One of the first ways to connect to your audience is to give them eye contact. Looking at who you’re speaking to is a great way to make a pathos connection — but just glancing their way isn’t enough. The way you look at your audience can also send them messages to interpret.
Here’s one of my favorite film clips that illustrates this point:
For more insight on the role of nonverbal communication, check out this post by Nick Morgan on What happens when your words and body language don’t match?
Here’s a link to some ideas from Chris Brogan on how to make better presentations — including emphasis on including WIFM appeals and a good structure. My favorite part of Brogan’s post is the list of links he gives of inspiration for great speeches. Check it out!
Throughout the term I’ll be referring to several TED talks. For one, the topics are not only interesting, but many of them are inspiring (both personally and professionally) — but I also like TED talks because they’re good examples to learn from.
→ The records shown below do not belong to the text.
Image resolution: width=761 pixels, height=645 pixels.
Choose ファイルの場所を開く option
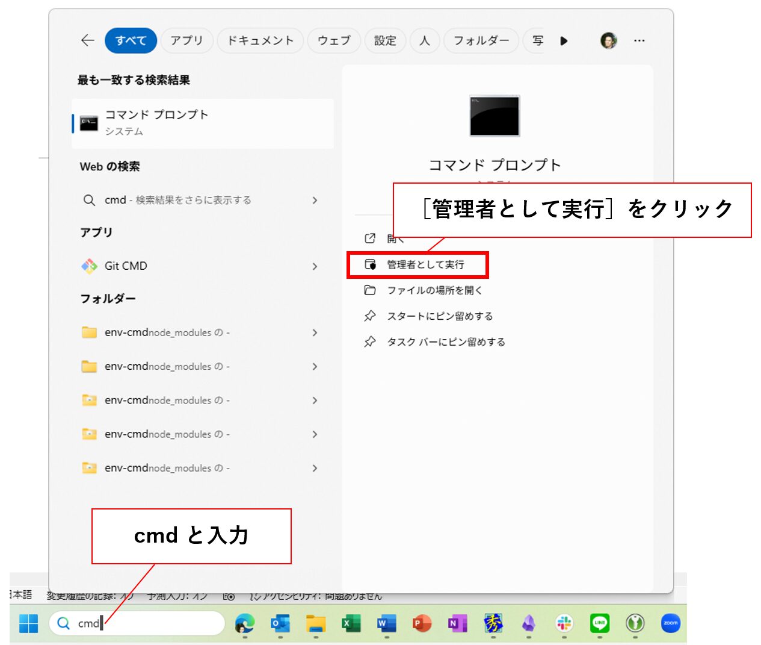(x=434, y=290)
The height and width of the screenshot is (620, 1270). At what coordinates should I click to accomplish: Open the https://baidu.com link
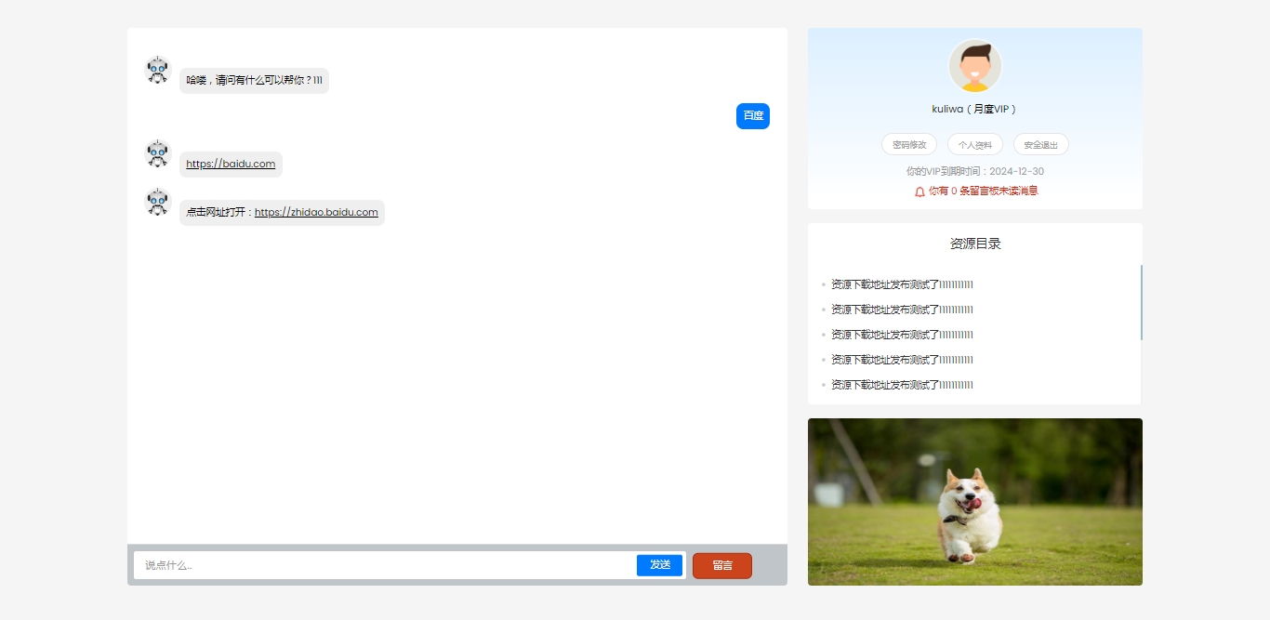click(x=231, y=165)
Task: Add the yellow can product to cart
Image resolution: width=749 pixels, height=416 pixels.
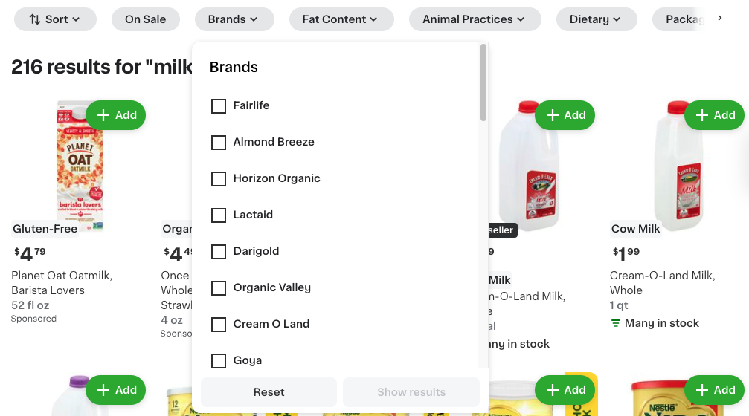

TED speakers are typically engaging and passionate, which are two qualities you’ll probably want to possess as a speaker.
Here’s a list that’s known as the TED Commandments (which could also be useful to you as you prepare your 401 speeches):
1. Be personal.
2. Be vulnerable.
3. Make people laugh/cry.
4. Do something the audience will remember forever.
5. Say something you’ve never said before.
6. Share an idea that could change the world.
7. Do not pitch for your company or organization.
8. Do not go over your allotted time.
9. Do not read.
10. Rehearse and be spontaneous.
Which TED talks are your favorite?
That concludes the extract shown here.